— Start Data to process —
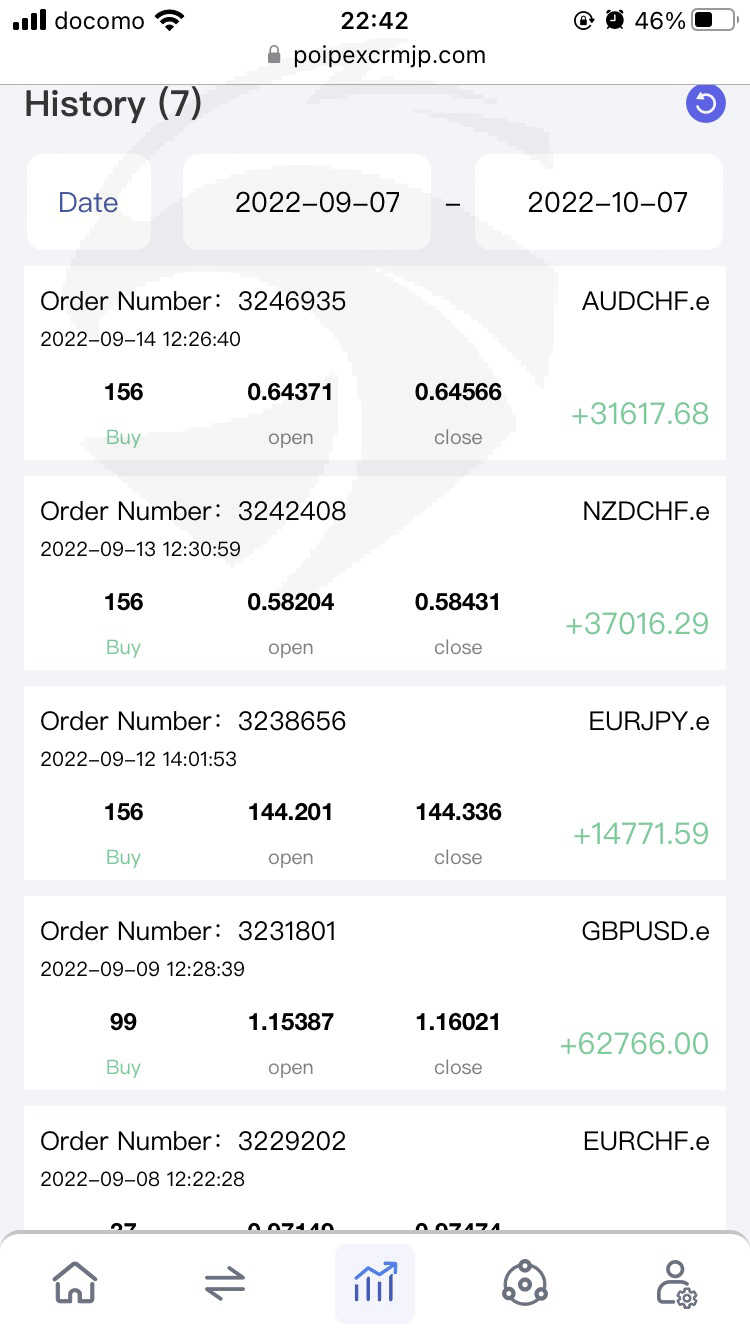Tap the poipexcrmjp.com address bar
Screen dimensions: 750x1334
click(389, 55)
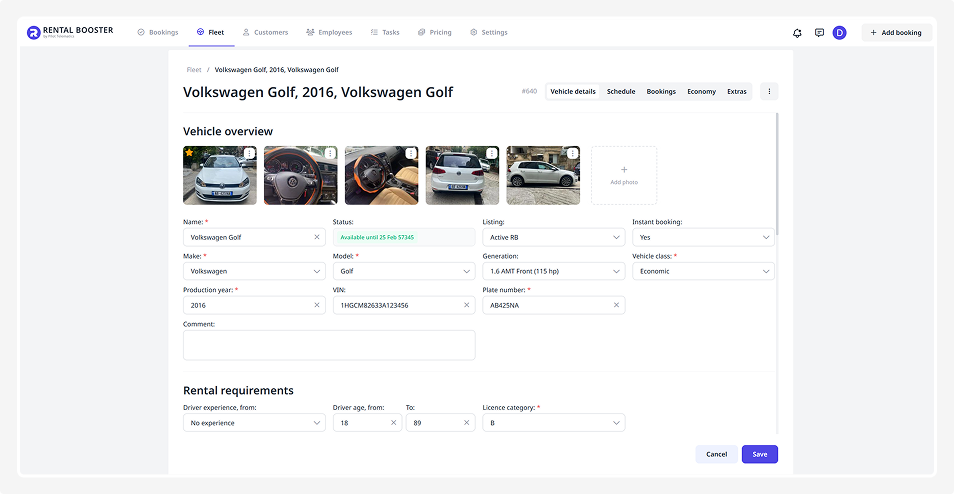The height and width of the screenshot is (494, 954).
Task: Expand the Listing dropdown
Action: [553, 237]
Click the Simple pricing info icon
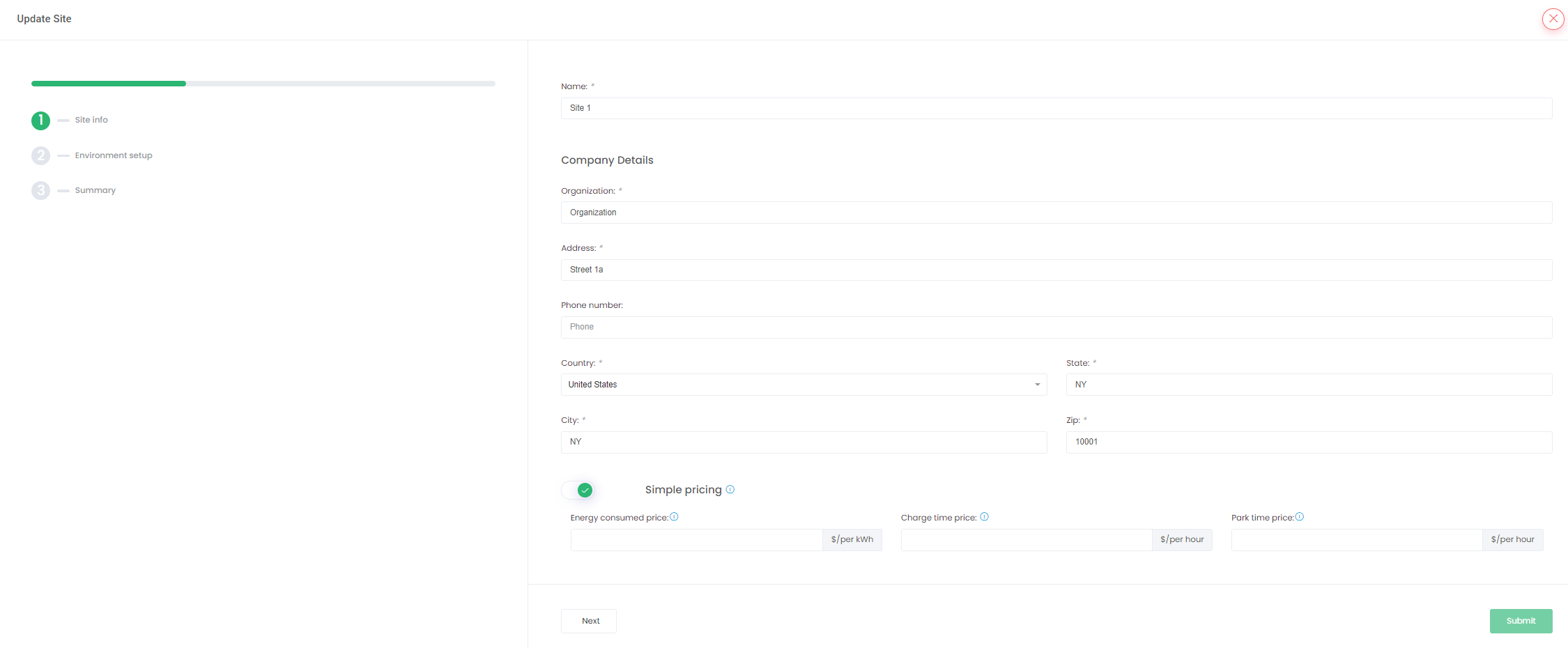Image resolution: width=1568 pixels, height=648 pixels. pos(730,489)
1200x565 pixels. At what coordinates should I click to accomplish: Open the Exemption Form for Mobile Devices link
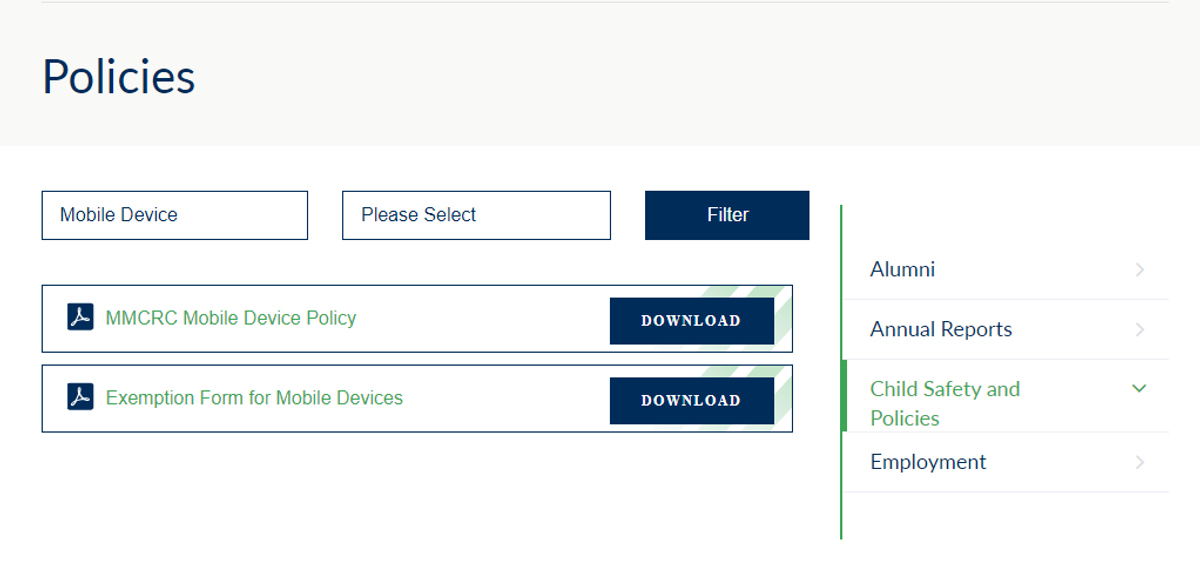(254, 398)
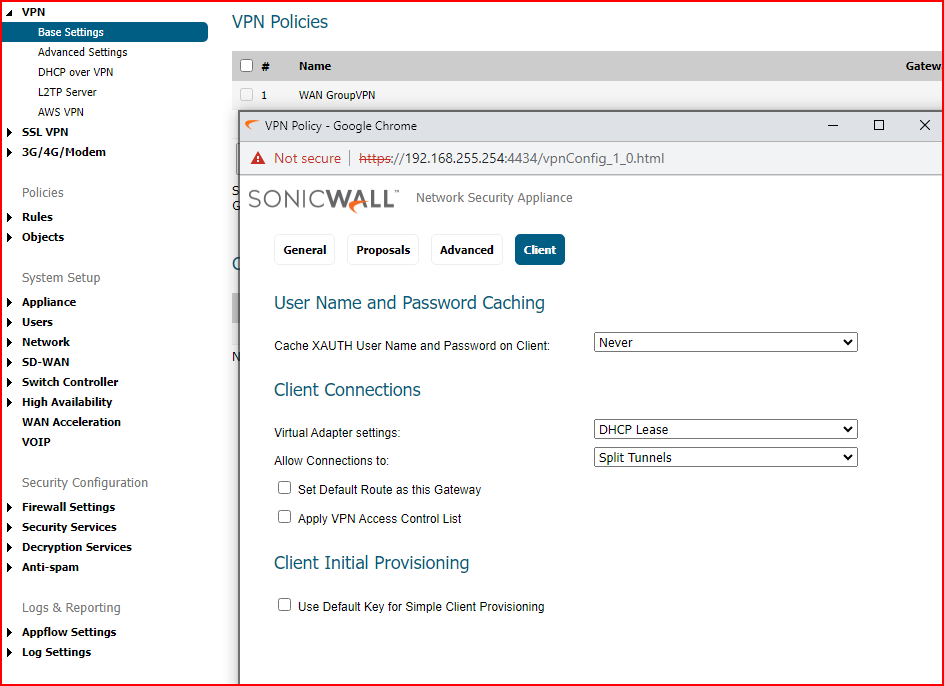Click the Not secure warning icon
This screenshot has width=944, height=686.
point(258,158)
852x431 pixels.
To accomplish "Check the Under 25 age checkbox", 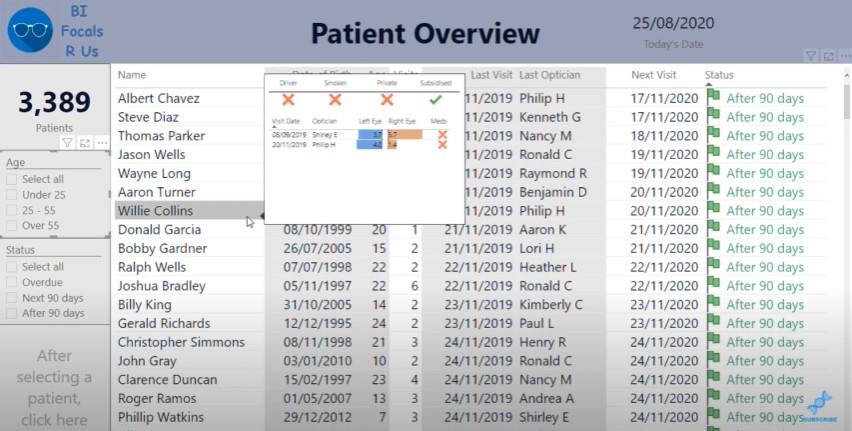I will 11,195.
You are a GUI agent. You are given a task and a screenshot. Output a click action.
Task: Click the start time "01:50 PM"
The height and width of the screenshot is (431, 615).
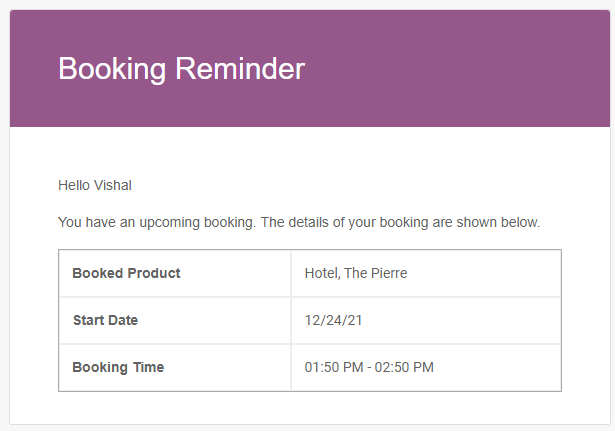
— End Data to process —
> _Short task_
Please revise the items from the line with "You are a GUI" through the end of the items, replacing "click action" with "tap action" and changing nothing else. Return only those lines, without the pictures.

> _Output_
You are a GUI agent. You are given a task and a screenshot. Output a tap action.
Task: Click the start time "01:50 PM"
The height and width of the screenshot is (431, 615).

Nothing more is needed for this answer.